Exercise requirements =>
Please transcribe the following records in full, exactly as given.

Exercise materials =>
□ □ □ □ □
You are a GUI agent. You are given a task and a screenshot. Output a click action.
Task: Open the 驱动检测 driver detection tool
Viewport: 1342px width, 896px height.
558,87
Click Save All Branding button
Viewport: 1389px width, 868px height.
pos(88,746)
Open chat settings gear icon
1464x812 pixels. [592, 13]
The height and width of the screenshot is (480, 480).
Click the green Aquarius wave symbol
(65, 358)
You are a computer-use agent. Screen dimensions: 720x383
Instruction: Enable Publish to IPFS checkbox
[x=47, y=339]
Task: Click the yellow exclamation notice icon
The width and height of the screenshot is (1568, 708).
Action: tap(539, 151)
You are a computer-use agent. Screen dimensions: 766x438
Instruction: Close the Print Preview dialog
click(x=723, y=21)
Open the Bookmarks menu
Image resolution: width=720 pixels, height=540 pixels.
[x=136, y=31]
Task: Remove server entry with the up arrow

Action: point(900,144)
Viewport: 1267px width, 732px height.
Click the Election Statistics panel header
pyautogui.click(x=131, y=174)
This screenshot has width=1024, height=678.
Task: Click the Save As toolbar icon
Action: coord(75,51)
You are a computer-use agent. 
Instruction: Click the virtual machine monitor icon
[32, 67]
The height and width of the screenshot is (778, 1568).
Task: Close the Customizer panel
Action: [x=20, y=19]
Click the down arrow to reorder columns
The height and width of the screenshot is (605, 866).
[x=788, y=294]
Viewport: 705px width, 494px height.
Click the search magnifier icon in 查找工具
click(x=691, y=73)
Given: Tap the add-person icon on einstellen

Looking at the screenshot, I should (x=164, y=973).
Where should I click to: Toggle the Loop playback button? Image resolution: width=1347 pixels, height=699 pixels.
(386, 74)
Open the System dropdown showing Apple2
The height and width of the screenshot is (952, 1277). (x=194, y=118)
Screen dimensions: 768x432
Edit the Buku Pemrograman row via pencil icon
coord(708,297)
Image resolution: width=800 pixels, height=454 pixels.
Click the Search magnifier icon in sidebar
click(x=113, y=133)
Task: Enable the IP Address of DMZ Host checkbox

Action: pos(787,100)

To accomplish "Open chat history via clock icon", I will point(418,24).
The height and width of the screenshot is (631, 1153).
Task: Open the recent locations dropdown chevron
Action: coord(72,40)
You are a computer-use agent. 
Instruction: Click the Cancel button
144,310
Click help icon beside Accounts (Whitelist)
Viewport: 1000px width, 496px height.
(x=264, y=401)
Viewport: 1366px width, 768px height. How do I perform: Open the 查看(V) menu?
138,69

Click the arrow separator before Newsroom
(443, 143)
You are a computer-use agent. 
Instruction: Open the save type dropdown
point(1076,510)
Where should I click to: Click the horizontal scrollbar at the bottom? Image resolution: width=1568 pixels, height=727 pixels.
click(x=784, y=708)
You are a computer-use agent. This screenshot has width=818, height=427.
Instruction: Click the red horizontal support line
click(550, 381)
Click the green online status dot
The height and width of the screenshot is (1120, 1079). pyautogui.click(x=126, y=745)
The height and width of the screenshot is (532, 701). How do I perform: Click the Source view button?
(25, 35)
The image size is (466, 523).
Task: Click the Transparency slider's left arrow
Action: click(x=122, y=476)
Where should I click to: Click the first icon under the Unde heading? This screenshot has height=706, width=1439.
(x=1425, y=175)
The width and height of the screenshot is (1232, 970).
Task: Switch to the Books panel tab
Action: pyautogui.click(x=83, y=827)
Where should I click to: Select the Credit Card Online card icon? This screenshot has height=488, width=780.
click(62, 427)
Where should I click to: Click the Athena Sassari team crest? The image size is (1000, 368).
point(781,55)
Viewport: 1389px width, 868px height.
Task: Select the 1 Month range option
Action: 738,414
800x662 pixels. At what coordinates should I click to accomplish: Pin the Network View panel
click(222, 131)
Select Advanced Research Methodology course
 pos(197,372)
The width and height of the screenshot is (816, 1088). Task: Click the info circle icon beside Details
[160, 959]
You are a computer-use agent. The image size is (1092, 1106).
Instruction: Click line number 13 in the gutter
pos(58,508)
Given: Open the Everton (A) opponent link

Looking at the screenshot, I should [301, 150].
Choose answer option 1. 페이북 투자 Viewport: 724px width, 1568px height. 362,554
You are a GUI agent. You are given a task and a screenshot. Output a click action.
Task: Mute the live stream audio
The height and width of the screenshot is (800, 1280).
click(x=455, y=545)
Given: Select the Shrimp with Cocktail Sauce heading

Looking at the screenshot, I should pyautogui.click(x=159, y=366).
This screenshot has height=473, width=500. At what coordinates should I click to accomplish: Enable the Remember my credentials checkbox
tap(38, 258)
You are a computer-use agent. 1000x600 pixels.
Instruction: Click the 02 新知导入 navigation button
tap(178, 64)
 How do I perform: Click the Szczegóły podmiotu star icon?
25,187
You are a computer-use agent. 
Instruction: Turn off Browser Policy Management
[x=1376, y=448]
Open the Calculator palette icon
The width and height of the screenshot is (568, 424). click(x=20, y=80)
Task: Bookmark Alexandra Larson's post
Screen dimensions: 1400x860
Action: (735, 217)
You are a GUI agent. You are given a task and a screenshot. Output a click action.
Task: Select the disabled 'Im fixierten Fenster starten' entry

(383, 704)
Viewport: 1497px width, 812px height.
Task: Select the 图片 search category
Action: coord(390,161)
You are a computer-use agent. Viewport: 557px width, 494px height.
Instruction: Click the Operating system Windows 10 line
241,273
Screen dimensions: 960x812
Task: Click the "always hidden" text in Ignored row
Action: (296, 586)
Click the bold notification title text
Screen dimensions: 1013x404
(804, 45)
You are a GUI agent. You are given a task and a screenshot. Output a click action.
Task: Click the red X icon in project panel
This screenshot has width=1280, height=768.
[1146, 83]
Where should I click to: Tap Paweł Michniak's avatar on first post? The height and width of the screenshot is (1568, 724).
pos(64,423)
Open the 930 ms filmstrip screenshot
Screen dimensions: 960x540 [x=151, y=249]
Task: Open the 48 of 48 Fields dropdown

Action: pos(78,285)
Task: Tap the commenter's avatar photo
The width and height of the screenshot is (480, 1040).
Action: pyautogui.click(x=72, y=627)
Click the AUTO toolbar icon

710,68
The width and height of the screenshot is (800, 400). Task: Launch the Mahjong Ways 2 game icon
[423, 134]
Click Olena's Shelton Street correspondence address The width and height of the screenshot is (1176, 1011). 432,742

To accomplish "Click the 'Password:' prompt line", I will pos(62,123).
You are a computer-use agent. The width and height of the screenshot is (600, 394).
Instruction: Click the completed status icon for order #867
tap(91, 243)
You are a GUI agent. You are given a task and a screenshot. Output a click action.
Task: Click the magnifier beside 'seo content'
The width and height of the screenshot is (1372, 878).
□ □ □ □ □
Task answer =>
You are a GUI agent. You are given a task and a screenshot. Output a click action.
Task: Open the 驱动检测 driver detection tool
Viewport: 1342px width, 896px height.
558,87
Click Save All Branding button
Viewport: 1389px width, 868px height.
pos(88,746)
Open chat settings gear icon
1464x812 pixels. [592, 13]
The height and width of the screenshot is (480, 480).
Click the green Aquarius wave symbol
(65, 358)
You are a computer-use agent. Screen dimensions: 720x383
Instruction: Enable Publish to IPFS checkbox
[x=47, y=339]
Task: Click the yellow exclamation notice icon
The width and height of the screenshot is (1568, 708).
Action: tap(539, 151)
You are a computer-use agent. Screen dimensions: 766x438
Instruction: Close the Print Preview dialog
click(x=723, y=21)
Open the Bookmarks menu
Image resolution: width=720 pixels, height=540 pixels.
[x=136, y=31]
Task: Remove server entry with the up arrow

Action: point(900,144)
Viewport: 1267px width, 732px height.
Click the Election Statistics panel header
pyautogui.click(x=131, y=174)
This screenshot has width=1024, height=678.
Task: Click the Save As toolbar icon
Action: coord(75,51)
You are a computer-use agent. 
Instruction: Click the virtual machine monitor icon
[32, 67]
The height and width of the screenshot is (778, 1568).
Task: Close the Customizer panel
Action: [x=20, y=19]
Click the down arrow to reorder columns
The height and width of the screenshot is (605, 866).
[x=788, y=294]
Viewport: 705px width, 494px height.
Click the search magnifier icon in 查找工具
click(x=691, y=73)
Given: Tap the add-person icon on einstellen

Looking at the screenshot, I should (x=164, y=973).
Where should I click to: Toggle the Loop playback button? Image resolution: width=1347 pixels, height=699 pixels.
(386, 74)
Open the System dropdown showing Apple2
The height and width of the screenshot is (952, 1277). (x=194, y=118)
Screen dimensions: 768x432
Edit the Buku Pemrograman row via pencil icon
coord(708,297)
Image resolution: width=800 pixels, height=454 pixels.
Click the Search magnifier icon in sidebar
click(x=113, y=133)
Task: Enable the IP Address of DMZ Host checkbox

Action: pos(787,100)

To accomplish "Open chat history via clock icon", I will point(418,24).
The height and width of the screenshot is (631, 1153).
Task: Open the recent locations dropdown chevron
Action: coord(72,40)
You are a computer-use agent. 
Instruction: Click the Cancel button
144,310
Click help icon beside Accounts (Whitelist)
Viewport: 1000px width, 496px height.
(x=264, y=401)
Viewport: 1366px width, 768px height. How do I perform: Open the 查看(V) menu?
138,69

Click the arrow separator before Newsroom
(443, 143)
You are a computer-use agent. 
Instruction: Open the save type dropdown
point(1076,510)
Where should I click to: Click the horizontal scrollbar at the bottom? Image resolution: width=1568 pixels, height=727 pixels.
click(x=784, y=708)
You are a computer-use agent. This screenshot has width=818, height=427.
Instruction: Click the red horizontal support line
click(550, 381)
Click the green online status dot
The height and width of the screenshot is (1120, 1079). pyautogui.click(x=126, y=745)
The height and width of the screenshot is (532, 701). How do I perform: Click the Source view button?
(25, 35)
The image size is (466, 523).
Task: Click the Transparency slider's left arrow
Action: click(x=122, y=476)
Where should I click to: Click the first icon under the Unde heading? This screenshot has height=706, width=1439.
(x=1425, y=175)
The width and height of the screenshot is (1232, 970).
Task: Switch to the Books panel tab
Action: pyautogui.click(x=83, y=827)
Where should I click to: Select the Credit Card Online card icon? This screenshot has height=488, width=780.
click(62, 427)
Where should I click to: Click the Athena Sassari team crest? The image size is (1000, 368).
point(781,55)
Viewport: 1389px width, 868px height.
Task: Select the 1 Month range option
Action: 738,414
800x662 pixels. At what coordinates should I click to accomplish: Pin the Network View panel
click(222, 131)
Select Advanced Research Methodology course
 pos(197,372)
The width and height of the screenshot is (816, 1088). Task: Click the info circle icon beside Details
[160, 959]
You are a computer-use agent. The image size is (1092, 1106).
Instruction: Click line number 13 in the gutter
pos(58,508)
Given: Open the Everton (A) opponent link

Looking at the screenshot, I should [301, 150].
Choose answer option 1. 페이북 투자 Viewport: 724px width, 1568px height. 362,554
You are a GUI agent. You are given a task and a screenshot. Output a click action.
Task: Mute the live stream audio
The height and width of the screenshot is (800, 1280).
click(x=455, y=545)
Given: Select the Shrimp with Cocktail Sauce heading

Looking at the screenshot, I should pyautogui.click(x=159, y=366).
This screenshot has height=473, width=500. At what coordinates should I click to accomplish: Enable the Remember my credentials checkbox
tap(38, 258)
You are a computer-use agent. 1000x600 pixels.
Instruction: Click the 02 新知导入 navigation button
tap(178, 64)
 How do I perform: Click the Szczegóły podmiotu star icon?
25,187
You are a computer-use agent. 
Instruction: Turn off Browser Policy Management
[x=1376, y=448]
Open the Calculator palette icon
The width and height of the screenshot is (568, 424). click(x=20, y=80)
Task: Bookmark Alexandra Larson's post
Screen dimensions: 1400x860
Action: (735, 217)
You are a GUI agent. You are given a task and a screenshot. Output a click action.
Task: Select the disabled 'Im fixierten Fenster starten' entry

(383, 704)
Viewport: 1497px width, 812px height.
Task: Select the 图片 search category
Action: coord(390,161)
You are a computer-use agent. Viewport: 557px width, 494px height.
Instruction: Click the Operating system Windows 10 line
241,273
Screen dimensions: 960x812
Task: Click the "always hidden" text in Ignored row
Action: (296, 586)
Click the bold notification title text
Screen dimensions: 1013x404
(804, 45)
You are a GUI agent. You are given a task and a screenshot. Output a click action.
Task: Click the red X icon in project panel
This screenshot has width=1280, height=768.
[1146, 83]
Where should I click to: Tap Paweł Michniak's avatar on first post? The height and width of the screenshot is (1568, 724).
pos(64,423)
Open the 930 ms filmstrip screenshot
Screen dimensions: 960x540 [x=151, y=249]
Task: Open the 48 of 48 Fields dropdown

Action: pos(78,285)
Task: Tap the commenter's avatar photo
The width and height of the screenshot is (480, 1040).
Action: pyautogui.click(x=72, y=627)
Click the AUTO toolbar icon

710,68
The width and height of the screenshot is (800, 400). Task: Launch the Mahjong Ways 2 game icon
[423, 134]
Click Olena's Shelton Street correspondence address The width and height of the screenshot is (1176, 1011). 432,742

To accomplish "Click the 'Password:' prompt line", I will pos(62,123).
You are a computer-use agent. The width and height of the screenshot is (600, 394).
Instruction: Click the completed status icon for order #867
tap(91, 243)
You are a GUI agent. You are given a task and a screenshot. Output a click action.
Task: Click the magnifier beside 'seo content'
The width and height of the screenshot is (1372, 878).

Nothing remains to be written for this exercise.